Fourth Generation Inclusive

Historical Documents of Genealogical Interest to Researchers of North Carolina's Free People of Color

Tag: Oggs

The predicament.

As we have already noted, according to the laws of the colonial period, illegitimate children acquired the status of the mother, and this ruling explains the predicament of John Oggs’ children. Oggs was a bachelor whose housekeeper and cook was his slave, a Negro woman named Hester. By her he fathered four offspring, two males and two females. To “my gairl Alley (Alice)” and “my boy Jesse” he devised an equal interest in the plantation whereon he lived. To “my gairl Prudence” and “my boy Charles” he bequeathed the “land on the Island.” The total acreage of his real estate was between two and three hundred acres. He had failed, however, to provide for the manumission of either the mother or her children and since the law prohibited a slave from owning real property, the complications produced by the will became immediately evident.
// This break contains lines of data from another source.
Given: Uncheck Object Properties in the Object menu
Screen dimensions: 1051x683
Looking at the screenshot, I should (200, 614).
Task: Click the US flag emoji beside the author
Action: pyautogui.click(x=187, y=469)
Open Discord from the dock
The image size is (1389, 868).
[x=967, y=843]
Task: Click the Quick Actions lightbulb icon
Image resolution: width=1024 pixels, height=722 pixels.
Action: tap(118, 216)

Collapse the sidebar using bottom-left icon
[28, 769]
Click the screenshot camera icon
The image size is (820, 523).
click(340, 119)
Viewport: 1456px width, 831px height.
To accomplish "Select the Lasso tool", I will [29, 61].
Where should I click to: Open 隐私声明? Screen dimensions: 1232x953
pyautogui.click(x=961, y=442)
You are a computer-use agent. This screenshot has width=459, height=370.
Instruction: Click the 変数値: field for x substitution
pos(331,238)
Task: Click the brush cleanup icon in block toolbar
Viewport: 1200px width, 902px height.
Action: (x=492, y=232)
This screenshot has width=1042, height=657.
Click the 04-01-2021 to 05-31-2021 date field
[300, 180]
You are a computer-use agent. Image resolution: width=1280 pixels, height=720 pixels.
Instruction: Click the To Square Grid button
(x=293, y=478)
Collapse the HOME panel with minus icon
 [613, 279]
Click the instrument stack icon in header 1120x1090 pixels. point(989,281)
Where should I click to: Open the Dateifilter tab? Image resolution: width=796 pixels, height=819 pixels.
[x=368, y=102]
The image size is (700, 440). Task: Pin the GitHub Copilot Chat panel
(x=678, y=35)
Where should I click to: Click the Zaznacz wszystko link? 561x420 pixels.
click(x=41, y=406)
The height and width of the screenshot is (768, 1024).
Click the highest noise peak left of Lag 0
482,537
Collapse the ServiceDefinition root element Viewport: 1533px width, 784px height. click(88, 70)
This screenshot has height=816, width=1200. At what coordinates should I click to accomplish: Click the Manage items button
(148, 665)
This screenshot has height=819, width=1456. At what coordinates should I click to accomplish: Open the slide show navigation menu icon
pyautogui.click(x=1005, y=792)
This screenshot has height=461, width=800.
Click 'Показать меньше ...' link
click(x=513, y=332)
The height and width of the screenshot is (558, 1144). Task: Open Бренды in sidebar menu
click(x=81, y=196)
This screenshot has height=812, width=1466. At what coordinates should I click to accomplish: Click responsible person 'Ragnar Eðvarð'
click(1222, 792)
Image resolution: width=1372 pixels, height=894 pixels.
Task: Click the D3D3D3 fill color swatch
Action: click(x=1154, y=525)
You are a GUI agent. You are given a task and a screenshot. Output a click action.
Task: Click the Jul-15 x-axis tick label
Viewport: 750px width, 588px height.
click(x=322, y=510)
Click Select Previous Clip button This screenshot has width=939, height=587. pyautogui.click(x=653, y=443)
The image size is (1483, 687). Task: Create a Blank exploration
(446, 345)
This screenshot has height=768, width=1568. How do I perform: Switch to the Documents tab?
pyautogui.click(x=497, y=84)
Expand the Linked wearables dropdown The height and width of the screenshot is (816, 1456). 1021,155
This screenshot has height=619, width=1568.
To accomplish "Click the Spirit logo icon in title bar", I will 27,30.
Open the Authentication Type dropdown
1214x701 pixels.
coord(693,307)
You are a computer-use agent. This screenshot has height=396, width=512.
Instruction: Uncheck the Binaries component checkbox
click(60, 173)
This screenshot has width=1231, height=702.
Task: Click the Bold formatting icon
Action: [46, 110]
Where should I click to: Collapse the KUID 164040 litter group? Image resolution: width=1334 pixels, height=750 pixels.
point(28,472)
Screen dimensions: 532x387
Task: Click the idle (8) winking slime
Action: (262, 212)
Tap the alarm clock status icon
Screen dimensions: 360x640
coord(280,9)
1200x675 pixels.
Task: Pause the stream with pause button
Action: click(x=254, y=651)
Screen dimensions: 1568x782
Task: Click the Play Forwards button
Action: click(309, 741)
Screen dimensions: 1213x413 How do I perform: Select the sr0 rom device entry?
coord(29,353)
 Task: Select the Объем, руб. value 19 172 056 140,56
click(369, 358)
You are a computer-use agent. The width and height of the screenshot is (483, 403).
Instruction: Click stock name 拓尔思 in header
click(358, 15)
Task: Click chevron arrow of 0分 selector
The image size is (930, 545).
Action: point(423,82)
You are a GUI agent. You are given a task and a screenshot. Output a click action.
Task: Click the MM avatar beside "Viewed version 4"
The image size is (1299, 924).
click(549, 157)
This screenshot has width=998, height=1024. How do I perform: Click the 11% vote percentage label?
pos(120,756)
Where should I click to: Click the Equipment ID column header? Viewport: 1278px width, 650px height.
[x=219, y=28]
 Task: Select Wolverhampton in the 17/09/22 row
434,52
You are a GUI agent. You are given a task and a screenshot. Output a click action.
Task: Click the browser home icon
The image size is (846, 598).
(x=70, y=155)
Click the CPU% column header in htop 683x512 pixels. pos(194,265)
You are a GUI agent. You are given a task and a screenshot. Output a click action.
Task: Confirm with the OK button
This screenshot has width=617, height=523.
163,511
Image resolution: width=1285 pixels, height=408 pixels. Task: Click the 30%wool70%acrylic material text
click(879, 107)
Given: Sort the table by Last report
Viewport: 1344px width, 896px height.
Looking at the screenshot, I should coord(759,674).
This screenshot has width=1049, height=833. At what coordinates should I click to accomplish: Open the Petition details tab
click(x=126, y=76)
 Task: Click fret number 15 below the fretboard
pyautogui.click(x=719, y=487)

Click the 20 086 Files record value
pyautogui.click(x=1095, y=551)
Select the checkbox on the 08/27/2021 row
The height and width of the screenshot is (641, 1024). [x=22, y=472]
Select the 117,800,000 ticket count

Here were properties clearly intended for individuals who were unable to exercise the privileges of ownership.

This peculiar state of affairs continued for a period of eighteen years, the boy Jesse having died in the meantime, when John Hamilton solved the problem by sponsoring a special legislative enactment, doubtless at the behest of interested persons in Camden and in Pasquotank. Following are quoted pertinent passages from the act finally passed by the State Legislature: “And whereas, the within mentioned Hester, and her children Charles, Alley and Prudence Oggs, are recommended to this General Assembly by several very respectable inhabitants of Camden and Pasquotank, as worthy of being manumitted and set free agreeable to the intentions of their father John Oggs. . . . Be it therefore enacted, that the said Negro woman Hester, and her children Charles, Alley and Prudence Oggs, are hereby manumitted and set free to all intents and purposes, and to possess all rights and privileges as if they had been born free.”

Exercising their long-delayed rights of ownership, for a few years the Oggs heirs sold and bought real estate. The father had owned one tract located in a neighborhood now known as Wickham, and the other was on Indian Island. Prudence finally purchased fifty acres on Indian Island, where she apparently spent her last days. Hester and the other two children later assumed the surname of Dixon. Eventually they sold all their possessions and departed for parts unknown.

Excerpt from Jesse F. Pugh, Three Hundred Years Along the Pasquotank (1957).

An Act to Invest a Right of Inheritance.

At a General Assembly, begun and held at Fayetteville, on the second Day of November, in the Year of our Lord One Thousand Seven Hundred and Eighty-Nine, and in the Fourteenth Year of Independence of the said State; being the first session of the said Assembly.  Samuel Johnston, Esq., Governor.

CHAPTER XXXIII.

An Act to Invest an Indefeasible Right of Inheritance in Charles, Alley and Prudence Oggs, the Surviving Natural Children of John Oggs, of the County of Pasquotank, of such Property as was Bequeathed to them and their Deceased Brother Jesse Oggs.

Whereas, it hath been made appear to this General Assembly, that John Oggs late of the county of Pasquotank, hath departed this life, leaving behind him four natural children, Charles, Alley, Prudence and Jesse, by his negro slave Hester, to whom he bequeathed all his real and personal estate by virtue of a certain last will and testament: And whereas, by the policy of the law the said children, being bastards, are debarred from the rights of inheritance, and being recommended to this General Assembly as persons of good fame: And whereas, Jesse, one of the children is dead:

I. Be it enacted by the General Assembly of the state of North Carolina, and it is hereby enacted by the authority of the same, That the above mentioned Charles, Alley and Prudence Oggs, are hereby invested in an indefeasible right of inheritance of all and singular the lands and tenements, goods and chattels which were bequeathed to them by their father John Oggs, in virtue of his last will and testament; and that they hold and take the said property to them and their heirs and assigns forever, agreeably to the directions of the said will, and the intentions of the said John Oggs therein expressed.

And whereas, the within mentioned Hester, and her children Charles, Alley and Prudence Oggs, are recommended to this General Assembly by several very respectable inhabitants of the counties of Camden and Pasquotank, as worthy of being manumitted and set free agreeable to the intention of their father John Oggs:

II. Be it therefore enacted, That the said negro woman Hester, and her children Charles, Alley and Prudence Oggs, are hereby manumitted and set free to all intents and purposes, and to possess all the rights and privileges as if they had been born free.

Acts of the North Carolina General Assembly, 1789. Colonial and State Records of North Carolina.